Jose Mujica - prezydent Urugwaju - przekazał równowartość swojego rocznego wynagrodzenia na budownictwo socjalne. To 2,5 miliona pesos, czyli ok. 125 000 dolarów. Kraj od lat próbuje zlikwidować zjawisko bezdomności.
Informację tę podał rządowy miesięcznik "Politicas". Pisze on również, że urugwajscy przedsiębiorcy przekazali 200 000 dolarów na zainaugurowany półtora roku temu "Projekt Razem". W jego ramach powstaje 2 000 mieszkań dla 10 000 osób z najbiedniejszych rodzin w dziewiętnastu osiedlach w różnych miastach kraju.
Prawie 3,5-milionowy Urugwaj, rządzony przez lewicową koalicję, próbuje, wzorując się na sąsiedniej Brazylii, zlikwidować zjawisko bezdomności. Obecnie w skrajnym ubóstwie żyje nadal 12,6 proc. urugwajskich rodzin.
Jednym z założeń "Programu Razem", wzorowanego częściowo na rozwiązaniach brazylijskich, jest aktywizacja zawodowa najuboższej ludności poprzez budowę mieszkań socjalnych w miastach. Zakłada się, że umożliwi im to znalezienie pracy.
76-letni prezydent Mujica, który w czasach dyktatury wojskowej w Urugwaju (1973-85) spędził 13 lat w więzieniu, lansuje niezwykle skromny styl życia polityków.
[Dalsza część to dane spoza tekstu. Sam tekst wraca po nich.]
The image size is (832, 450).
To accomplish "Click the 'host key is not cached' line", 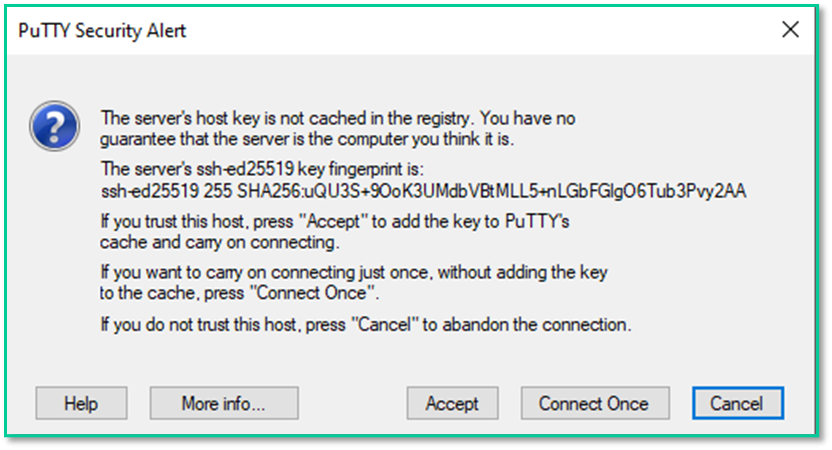I will pos(338,118).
Chociaż nie narzuca go swym współpracownikom, sam jeździ starym volkswagenem wycenionym na 2 000 dolarów.
Nie skorzystał z pałacu prezydenckiego. Mieszka w swej starej willi pod Motevideo, przy której sam uprawia ogród warzywny. Opozycja krytykuje go m.in. za to, że utrudnia to pracę rządowych ochroniarzy. Odkąd objął prezydenturę w marcu zeszłego roku musi go stale strzec kilkunastu policjantów.